Make sure anti-virus scanning is disabled while your playing the game.
You may have adware, malware, spyware, or a virus that hasn't been detected.
Download and run AdAware to get rid of most adware/malware/spyware. If you have a anti-virus program, do an online scan. Sometimes one anti-virus program doesn't detect viruses that others do. Spybot can can get rid of some malware, too.
Run scandisk and defrag your hard drive.
Increase your virtual memory.
Try ending the explorer.exe process, then play live.
I've had the slow cable startup before(2 years ago), I don't know what it was. It may have been the computer or the network card.
Here's a little quote from a page on computing.net
http://www.techspot.com/tweaks/winxp_services/services-3.shtml
http://www.techspot.com/tweaks/winxp_se ... ndex.shtmlhttp://www.techspot.com/tweaks/wfp/index.shtmlIf your system hangs about 2 or 3 minutes at startup, where you can't access the Start button or the Taskbar, it may be due to one specific service (Background Intelligent Transfer) running in the background.

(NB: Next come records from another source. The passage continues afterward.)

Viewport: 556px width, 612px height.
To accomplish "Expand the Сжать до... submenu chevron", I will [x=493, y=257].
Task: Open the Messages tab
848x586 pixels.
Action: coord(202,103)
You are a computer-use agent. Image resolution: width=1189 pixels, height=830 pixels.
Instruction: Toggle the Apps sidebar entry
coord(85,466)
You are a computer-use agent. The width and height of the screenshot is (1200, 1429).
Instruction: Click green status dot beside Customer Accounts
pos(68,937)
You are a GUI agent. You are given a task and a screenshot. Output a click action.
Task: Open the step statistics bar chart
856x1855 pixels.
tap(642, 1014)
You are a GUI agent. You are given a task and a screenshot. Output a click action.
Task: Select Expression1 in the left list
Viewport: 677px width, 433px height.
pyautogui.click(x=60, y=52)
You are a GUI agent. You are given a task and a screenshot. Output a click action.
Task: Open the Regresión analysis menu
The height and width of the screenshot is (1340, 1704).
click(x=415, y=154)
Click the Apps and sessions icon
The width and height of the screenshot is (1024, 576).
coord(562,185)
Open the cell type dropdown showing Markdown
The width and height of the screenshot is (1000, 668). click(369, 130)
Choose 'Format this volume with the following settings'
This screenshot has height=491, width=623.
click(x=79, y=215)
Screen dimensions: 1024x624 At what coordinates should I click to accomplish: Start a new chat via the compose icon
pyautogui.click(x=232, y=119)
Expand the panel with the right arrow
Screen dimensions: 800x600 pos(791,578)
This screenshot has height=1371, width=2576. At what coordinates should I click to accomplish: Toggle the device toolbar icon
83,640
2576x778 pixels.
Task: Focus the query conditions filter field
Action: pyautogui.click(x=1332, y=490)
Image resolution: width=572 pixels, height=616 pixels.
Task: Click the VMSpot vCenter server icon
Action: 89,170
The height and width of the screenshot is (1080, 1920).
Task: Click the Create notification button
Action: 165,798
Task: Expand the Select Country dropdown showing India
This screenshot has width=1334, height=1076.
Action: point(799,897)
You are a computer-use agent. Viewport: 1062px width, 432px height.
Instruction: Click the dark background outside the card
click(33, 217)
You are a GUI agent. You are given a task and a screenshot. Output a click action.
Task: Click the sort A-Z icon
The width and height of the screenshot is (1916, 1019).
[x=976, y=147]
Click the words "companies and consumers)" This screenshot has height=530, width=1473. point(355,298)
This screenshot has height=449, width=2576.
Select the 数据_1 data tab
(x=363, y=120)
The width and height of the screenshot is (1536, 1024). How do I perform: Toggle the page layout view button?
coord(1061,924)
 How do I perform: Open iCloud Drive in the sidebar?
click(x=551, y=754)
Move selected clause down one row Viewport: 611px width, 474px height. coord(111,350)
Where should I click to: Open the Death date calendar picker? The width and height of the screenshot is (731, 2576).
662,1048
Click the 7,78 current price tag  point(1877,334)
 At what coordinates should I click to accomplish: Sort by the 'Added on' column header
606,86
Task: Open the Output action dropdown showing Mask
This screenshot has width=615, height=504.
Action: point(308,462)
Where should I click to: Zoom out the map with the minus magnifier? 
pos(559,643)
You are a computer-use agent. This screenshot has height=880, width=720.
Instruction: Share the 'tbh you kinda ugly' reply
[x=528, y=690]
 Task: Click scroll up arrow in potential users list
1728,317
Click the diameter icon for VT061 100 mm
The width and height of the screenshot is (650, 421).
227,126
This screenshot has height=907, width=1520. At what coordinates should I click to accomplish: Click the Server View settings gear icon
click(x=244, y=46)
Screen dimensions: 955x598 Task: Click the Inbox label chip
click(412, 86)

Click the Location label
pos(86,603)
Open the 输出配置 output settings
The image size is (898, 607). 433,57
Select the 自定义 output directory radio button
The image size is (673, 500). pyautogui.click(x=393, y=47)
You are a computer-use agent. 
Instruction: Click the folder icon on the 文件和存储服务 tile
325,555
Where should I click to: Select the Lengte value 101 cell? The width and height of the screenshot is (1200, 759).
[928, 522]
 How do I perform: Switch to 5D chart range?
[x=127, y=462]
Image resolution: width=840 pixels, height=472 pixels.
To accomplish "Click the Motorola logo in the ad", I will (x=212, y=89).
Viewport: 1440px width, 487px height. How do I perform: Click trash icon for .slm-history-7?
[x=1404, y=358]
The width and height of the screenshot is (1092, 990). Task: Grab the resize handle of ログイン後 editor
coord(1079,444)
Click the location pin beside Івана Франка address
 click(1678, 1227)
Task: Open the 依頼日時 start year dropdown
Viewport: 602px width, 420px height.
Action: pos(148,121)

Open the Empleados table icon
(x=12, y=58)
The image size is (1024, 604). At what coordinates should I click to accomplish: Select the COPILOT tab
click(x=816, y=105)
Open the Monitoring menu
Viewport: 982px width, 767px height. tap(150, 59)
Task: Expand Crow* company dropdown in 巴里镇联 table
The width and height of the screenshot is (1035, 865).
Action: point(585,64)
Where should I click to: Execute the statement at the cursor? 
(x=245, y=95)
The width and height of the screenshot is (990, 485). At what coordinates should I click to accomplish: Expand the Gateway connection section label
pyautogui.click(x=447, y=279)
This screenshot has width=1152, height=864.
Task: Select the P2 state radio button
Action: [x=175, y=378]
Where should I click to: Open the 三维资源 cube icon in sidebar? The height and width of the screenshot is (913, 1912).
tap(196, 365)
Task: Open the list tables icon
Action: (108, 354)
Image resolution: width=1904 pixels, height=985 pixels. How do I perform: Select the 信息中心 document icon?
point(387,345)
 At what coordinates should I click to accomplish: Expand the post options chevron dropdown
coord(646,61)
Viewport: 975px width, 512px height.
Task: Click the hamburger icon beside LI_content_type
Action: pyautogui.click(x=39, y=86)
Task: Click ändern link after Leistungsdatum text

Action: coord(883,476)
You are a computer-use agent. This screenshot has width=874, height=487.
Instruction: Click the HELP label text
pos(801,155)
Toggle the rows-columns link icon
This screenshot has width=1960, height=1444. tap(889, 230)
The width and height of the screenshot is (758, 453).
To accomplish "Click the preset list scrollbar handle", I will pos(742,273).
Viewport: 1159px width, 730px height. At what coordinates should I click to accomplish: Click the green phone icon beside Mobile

Microsoft put out a patch for this but it didn't work for me. Here's what you do:
Click on Start, Control Panel, Administrative Tools then Services.
Go to the 'Services' tab, find the 'Background Intelligent Transfer' service.
Disable it, apply the changes & reboot.
Or if you don't want to disable it .
Background Intelligent Transfer Service. Uses idle network bandwidth to transfer data. For the majority of Users this feature should be of little use & as such I?d recommend setting it to Manual. Those on highly active Networks may benefit from having this set to Automatic, although it may be worth testing out to see if it does.
I hope you fix your problem. Searching Computing.net has fixed a countless number of problems I've had.